**EXTRACTED RECORDS**:
- Opening Delimiter -
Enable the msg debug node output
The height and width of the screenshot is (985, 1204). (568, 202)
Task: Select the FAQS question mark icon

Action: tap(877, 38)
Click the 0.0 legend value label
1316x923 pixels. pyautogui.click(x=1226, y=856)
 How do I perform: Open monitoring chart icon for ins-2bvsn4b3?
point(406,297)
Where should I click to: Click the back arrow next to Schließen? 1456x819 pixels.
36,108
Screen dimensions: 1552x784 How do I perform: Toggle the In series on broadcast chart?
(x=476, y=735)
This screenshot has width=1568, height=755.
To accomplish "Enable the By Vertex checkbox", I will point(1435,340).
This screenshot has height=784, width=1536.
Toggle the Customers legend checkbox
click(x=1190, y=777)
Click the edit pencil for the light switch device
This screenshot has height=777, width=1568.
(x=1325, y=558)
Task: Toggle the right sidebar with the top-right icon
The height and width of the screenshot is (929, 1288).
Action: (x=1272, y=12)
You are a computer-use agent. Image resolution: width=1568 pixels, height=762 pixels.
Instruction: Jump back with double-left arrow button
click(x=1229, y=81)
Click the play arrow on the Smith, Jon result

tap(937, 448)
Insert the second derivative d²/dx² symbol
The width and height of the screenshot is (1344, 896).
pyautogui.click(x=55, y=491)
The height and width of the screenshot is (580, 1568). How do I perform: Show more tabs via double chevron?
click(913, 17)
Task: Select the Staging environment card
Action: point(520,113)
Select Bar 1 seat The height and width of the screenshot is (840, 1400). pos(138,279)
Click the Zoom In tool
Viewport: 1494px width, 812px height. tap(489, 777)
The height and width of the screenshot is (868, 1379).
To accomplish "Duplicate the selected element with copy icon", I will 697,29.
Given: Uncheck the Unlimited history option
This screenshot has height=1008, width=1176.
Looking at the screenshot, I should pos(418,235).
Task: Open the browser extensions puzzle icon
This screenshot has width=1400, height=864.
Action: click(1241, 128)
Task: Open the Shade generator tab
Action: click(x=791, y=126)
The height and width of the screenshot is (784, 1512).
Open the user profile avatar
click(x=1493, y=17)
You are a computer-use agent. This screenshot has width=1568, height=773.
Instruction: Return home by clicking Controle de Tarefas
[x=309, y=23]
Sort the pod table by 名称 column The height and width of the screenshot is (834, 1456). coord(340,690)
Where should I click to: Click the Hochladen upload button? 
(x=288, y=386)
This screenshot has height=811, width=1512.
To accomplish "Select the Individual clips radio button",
- Closing Delimiter -
**WORK ORDER**: Look through the listing, and copy each line that contains the word "agent".

**SOLUTION**:
You are a computer-use agent. Image resolution: width=1568 pixels, height=762 pixels.
You are a computer-use agent. This screenshot has width=1568, height=773.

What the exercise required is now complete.